▶ _Goal_
Reproduce the text lines of the material, substituting "indicator" for "LED" and changing nothing else. Leave the pictures out.
--- START Input data ---
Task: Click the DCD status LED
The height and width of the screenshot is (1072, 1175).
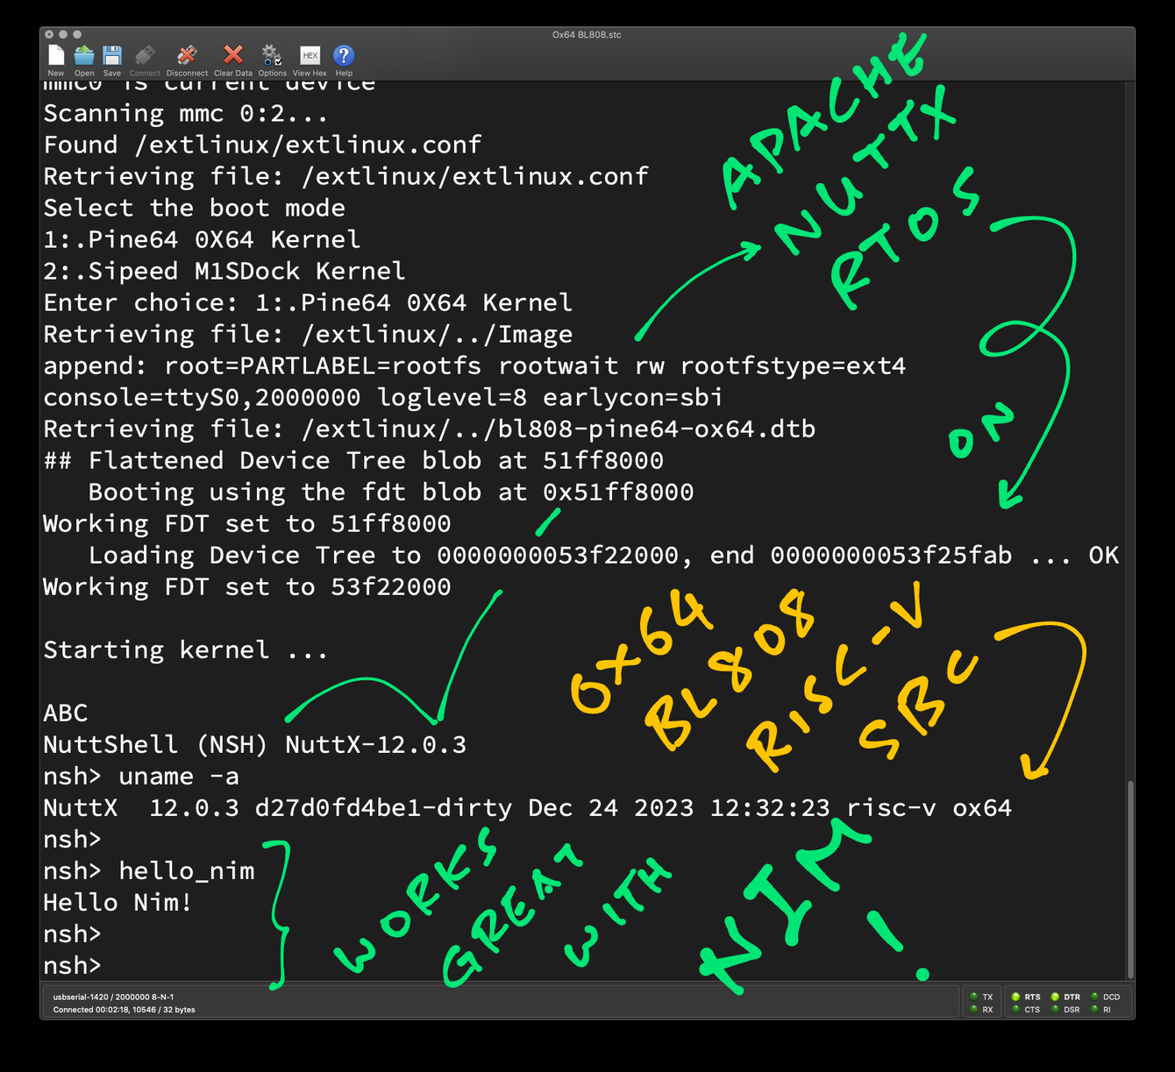Action: pos(1095,997)
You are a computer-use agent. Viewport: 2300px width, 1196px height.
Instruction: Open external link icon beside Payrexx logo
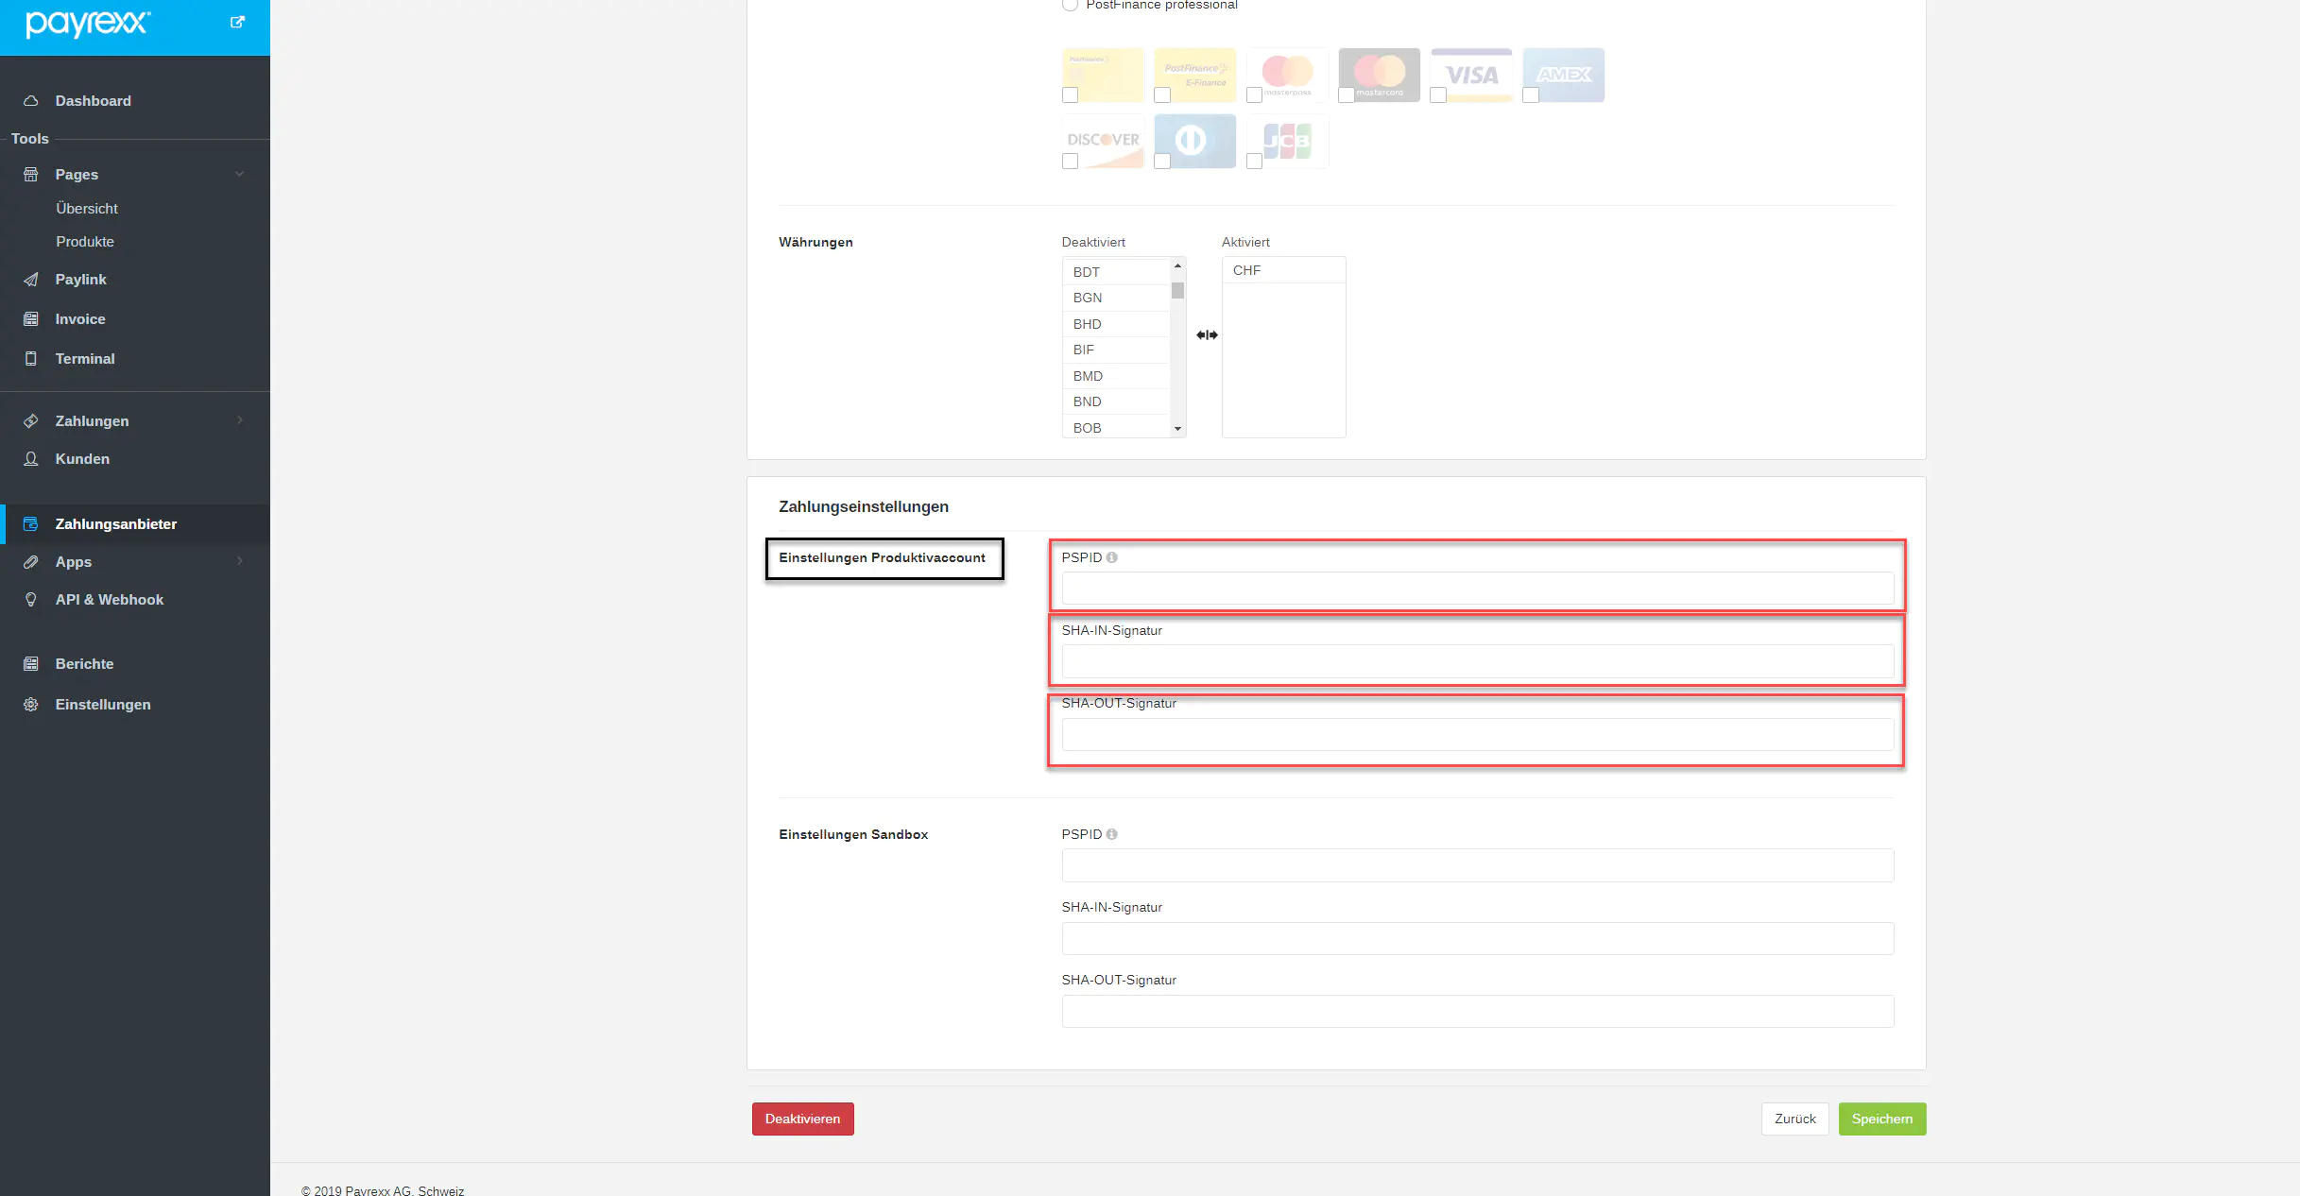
--- END Input data ---
▶ _Problem solution_
Task: Click the DCD status indicator
The height and width of the screenshot is (1072, 1175).
Action: pos(1095,997)
You are a computer-use agent. Viewport: 2300px width, 1196px height.
Instruction: Open external link icon beside Payrexx logo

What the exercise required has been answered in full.